* **Tugas Anda**
1/ Ketik ulang bagian tulisan tentang Goa Mampu, mulai dari "Oleh: Putri Indria" sampai "Boccoe, Kabupaten Bone.".
2/ Teruskan tulisan tentang Goa Mampu setelah kalimat terakhirnya.

* **Petikan Teks**
──────────
Oleh: Putri Indria Jayusman
Mahasiswa Magang di FAJAR dari Universitas Muhammadiyah Bone
Kabupaten Bone merupakan salah satu daerah yang memiliki pesona alam yang melimpah, yang sebagian merupakan bukti dan sejarah kehidupan masa lalu yang masih dipercaya hingga sekarang. Salah satunya adalah “Goa Mampu” yang terletak di Desa Cabbeng, Kecamatan Dua Boccoe, Kabupaten Bone.
Gua ini berjarak sekitar 35 kilometer dari Kota Bone, Watangpone, atau sekitar empat jam perjalanan dari Kota Makassar. Keberadaan Situs Arkeologi Goa Mampu menjadi saksi bisu peradaban prasejarah yang pernah menghuni wilayah ini. Ditemukan pertama kali pada tahun 1973, situs ini telah mengungkapkan keajaiban masa lampau melalui penemuan artefak-artefak kuno yang menggambarkan kehidupan manusia prasejarah.
──────────
* **Baris Data**

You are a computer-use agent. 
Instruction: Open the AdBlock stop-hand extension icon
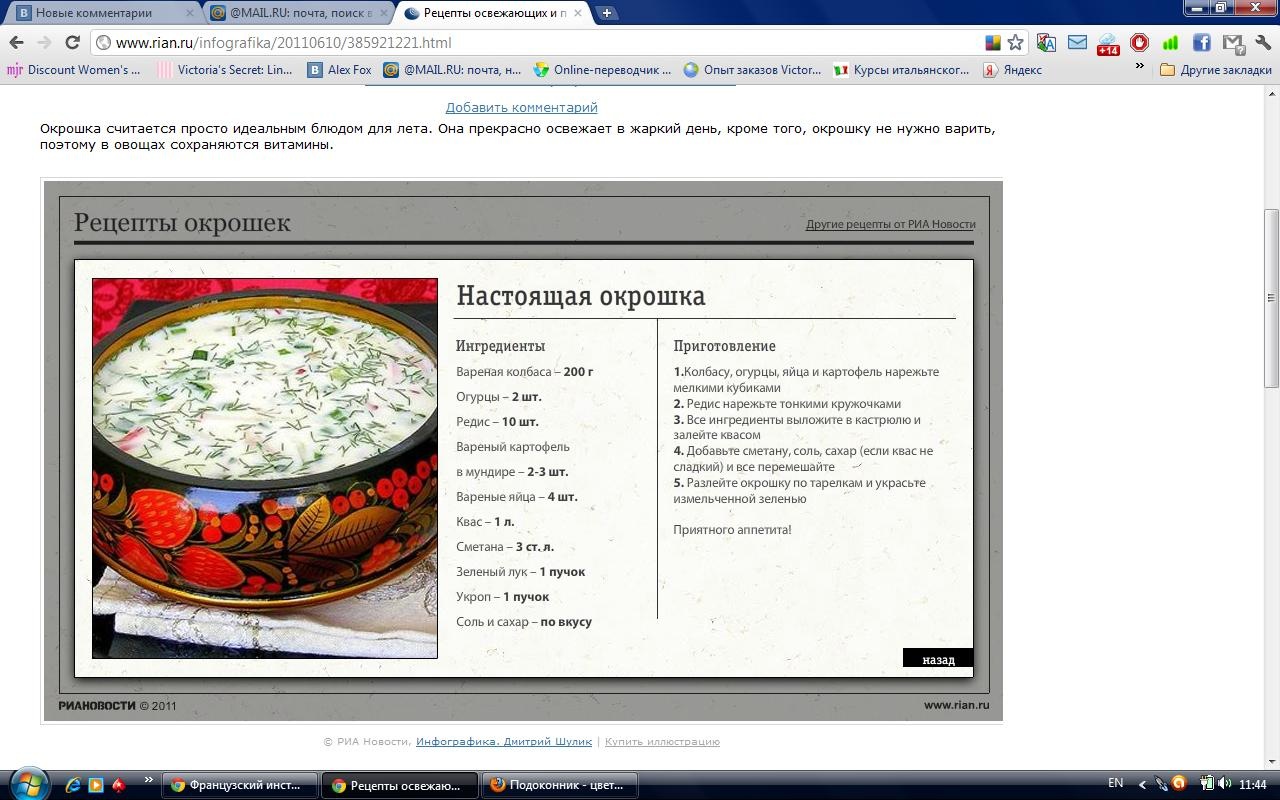(1139, 43)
──────────
* **Hasil Tiap Tugas**
1/
Oleh: Putri Indria Jayusman
Mahasiswa Magang di FAJAR dari Universitas Muhammadiyah Bone
Kabupaten Bone merupakan salah satu daerah yang memiliki pesona alam yang melimpah, yang sebagian merupakan bukti dan sejarah kehidupan masa lalu yang masih dipercaya hingga sekarang. Salah satunya adalah “Goa Mampu” yang terletak di Desa Cabbeng, Kecamatan Dua Boccoe, Kabupaten Bone.

2/
Goa Mampu yang terletak di Desa Cabbeng ini dapat dijangkau dengan mudah karena kondisi jalan yang cukup baik. Gua ini berada di lereng gunung dan dikelilingi oleh pohon-pohon besar. Saat memasuki Goa Mampu, disarankan untuk membawa alat penerangan seperti obor atau senter. Diketahui bahwa kejadian yang berkaitan dengan Goa Mampu ini terjadi sekitar 1013 SM, tepatnya sebelum Islam masuk ke Kabupaten Bone.
Temuan Artefak Kuno
Para arkeolog yang melakukan penelitian di Goa Mampu telah menemukan berbagai artefak seperti alat-alat batu, keramik, dan benda-benda kuno lainnya yang memberikan gambaran tentang kehidupan sosial, budaya, dan ekonomi masyarakat prasejarah di daerah ini. Temuan-temuan tersebut menjadi bukti nyata keberadaan peradaban yang telah lama hilang namun meninggalkan jejak yang tak terlupakan.
Gerbang atau mulut Goa Mampu memiliki ukuran yang cukup kecil, dengan tinggi sekitar 1,20 meter dan lebar 3 meter. Setelah itu, pengunjung akan memasuki terowongan yang sangat kecil, sehingga harus membungkuk. Namun, hanya beberapa meter ke dalam, pengunjung akan menemukan ruangan yang sangat besar serta banyak terowongan lain yang bisa dijelajahi. Goa Mampu, yang juga dikenal sebagai “Liang Pitu Lapie” atau Gua Tujuh Lapis, terletak di lereng Gunung Mampu, Desa Cabbeng, Kecamatan Dua Boccoe.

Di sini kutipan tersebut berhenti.